Elwan était la maîtresse de cérémonie, aux côté du militant jérusalémite Adnan Barq, qui a expliqué au public que Fikra est unique car “le monde est à l’heure du numérique et ce n’est pas souvent qu’on trouve des gens pour revenir au papier. Je suis très impatient de voir la version papier. Ce magazine est aussi une trame indispensable et innovante qui questionne les problématiques politiques et social sous un angle nouveau. J’y vois un énorme potentiel.”

Yasmine Omari, qui travaille elle aussi avec Fikra, explique qu’elle aime l’idée du magazine parce qu’en tant que photographe palestinienne, il lui manque une plateforme naturelle. “[Fikra] va me donner un nouvel piste pour publier mon travail et voir celui des autres,” dit-elle. “Et nous aurons enfin accès aux critiques d’art et de photo, ce sera un espace à nous. Ça va aussi nous permettre de faire connaître notre travail à travers le monde, particulièrement à la communauté palestinienne à l’étranger.”

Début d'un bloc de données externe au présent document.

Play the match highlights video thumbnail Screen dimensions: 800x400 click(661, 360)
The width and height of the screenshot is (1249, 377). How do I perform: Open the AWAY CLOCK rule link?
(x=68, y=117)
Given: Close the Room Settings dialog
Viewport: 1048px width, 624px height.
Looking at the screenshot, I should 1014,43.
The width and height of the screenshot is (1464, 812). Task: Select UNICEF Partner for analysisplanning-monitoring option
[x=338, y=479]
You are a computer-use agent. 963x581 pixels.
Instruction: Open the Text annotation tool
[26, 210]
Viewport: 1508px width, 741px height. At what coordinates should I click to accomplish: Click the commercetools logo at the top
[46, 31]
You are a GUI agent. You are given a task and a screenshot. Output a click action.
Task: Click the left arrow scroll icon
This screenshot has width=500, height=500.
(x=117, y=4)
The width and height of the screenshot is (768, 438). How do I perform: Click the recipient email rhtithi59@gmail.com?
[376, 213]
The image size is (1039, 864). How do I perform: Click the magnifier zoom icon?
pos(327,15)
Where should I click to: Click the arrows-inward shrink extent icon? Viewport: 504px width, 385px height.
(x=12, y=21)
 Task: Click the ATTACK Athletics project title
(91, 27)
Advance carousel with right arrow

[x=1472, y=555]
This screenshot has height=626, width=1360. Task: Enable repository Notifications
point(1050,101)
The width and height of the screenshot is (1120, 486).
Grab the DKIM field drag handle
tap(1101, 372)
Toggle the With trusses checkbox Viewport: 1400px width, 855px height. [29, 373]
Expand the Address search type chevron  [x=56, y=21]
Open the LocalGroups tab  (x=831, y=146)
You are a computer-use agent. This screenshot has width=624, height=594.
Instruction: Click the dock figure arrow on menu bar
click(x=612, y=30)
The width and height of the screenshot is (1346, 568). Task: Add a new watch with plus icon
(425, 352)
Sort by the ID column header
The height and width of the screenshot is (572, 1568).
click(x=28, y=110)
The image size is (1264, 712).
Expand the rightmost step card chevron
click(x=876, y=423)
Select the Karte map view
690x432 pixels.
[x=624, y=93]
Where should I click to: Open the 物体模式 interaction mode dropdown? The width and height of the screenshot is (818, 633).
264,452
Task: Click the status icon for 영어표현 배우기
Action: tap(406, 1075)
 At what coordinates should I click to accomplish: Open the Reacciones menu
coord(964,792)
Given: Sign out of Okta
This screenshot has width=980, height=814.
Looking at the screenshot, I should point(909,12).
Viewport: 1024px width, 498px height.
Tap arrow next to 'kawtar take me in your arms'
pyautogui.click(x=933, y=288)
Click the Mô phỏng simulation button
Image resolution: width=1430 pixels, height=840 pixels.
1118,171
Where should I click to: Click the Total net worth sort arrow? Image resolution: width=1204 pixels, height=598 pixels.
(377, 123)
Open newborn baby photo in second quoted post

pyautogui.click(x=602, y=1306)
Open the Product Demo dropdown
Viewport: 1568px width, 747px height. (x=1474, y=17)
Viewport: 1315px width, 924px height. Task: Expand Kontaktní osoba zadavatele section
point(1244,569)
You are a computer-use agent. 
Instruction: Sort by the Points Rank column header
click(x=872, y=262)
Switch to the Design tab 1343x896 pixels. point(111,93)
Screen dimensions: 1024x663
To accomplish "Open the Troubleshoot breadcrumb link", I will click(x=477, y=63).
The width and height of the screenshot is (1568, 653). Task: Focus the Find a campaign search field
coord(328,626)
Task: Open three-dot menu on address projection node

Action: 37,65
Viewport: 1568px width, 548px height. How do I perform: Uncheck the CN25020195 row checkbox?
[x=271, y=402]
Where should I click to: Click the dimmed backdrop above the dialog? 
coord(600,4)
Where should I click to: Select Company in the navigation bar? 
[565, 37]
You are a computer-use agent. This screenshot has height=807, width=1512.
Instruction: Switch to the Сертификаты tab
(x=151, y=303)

Le première édition de Fikra comprendra différent.es artistes et auteurs.trices palestinien.nes, certain.es connu.es, d’autres moins. Un des articles est une fiction sur la résistance humaine, un autre est l’interview du réalisateur bien connu Hany Abu-Assad un troisième est un reportage photo intitulé “Timbres postaux de Gaza.”

Mahmoud Shukair, un auteur renommé de Jérusalem Est qui écrit des nouvelles et des essais, a publié une fiction dans Fikra, intitulée “Lettres à Shakira.” Marquée par l’humour noir et le sarcasme, l’histoire traite de la chanteuse internationale Shakira et comment les Israélien.nes écorchent le nom “Shukair.”

Public à l’inauguration de Fikra Magazine à la Fondation Qattan, Ramallah, Cisjordanie, 2 Août 2023. (Yasmine Omari)

Shukair se réjouit que Fikra diffuse la littérature palestinienne plus largement et souligne qu’en l’absence de magazines du même genre depuis la fermeture en 2006 du magazine du poète Mahmoud Darwish, al-Carmel, Fikra doit remplir un vide.

Les fondateur.trices par dessus tout espèrent créer un espace dans lequel les voix palestiniennes peuvent  s’exprimer, libérées des carcans politiques, et incarner la mission de Fikra qui de transcender les frontières et relier la diaspora palestinienne aux communautés locales. Leur objectif pour ce magazine est de défendre un contenu non censuré, indépendant, soulignant l’importance d’un récit authentique et offrant une perspective différente, au-delà des gros titres habituels sur le conflit. 

Vera Sajrawi est rédactrice et autrice de +972 Magazine. Auparavant elle était productrice TV, radio et internet de la BBC et d’Al Jazeera. Elle est diplômée de l’Université du Colorado à Boulder et de l’Université d’Al-Yarmouk . Elle est palestinienne, basée à Haifa.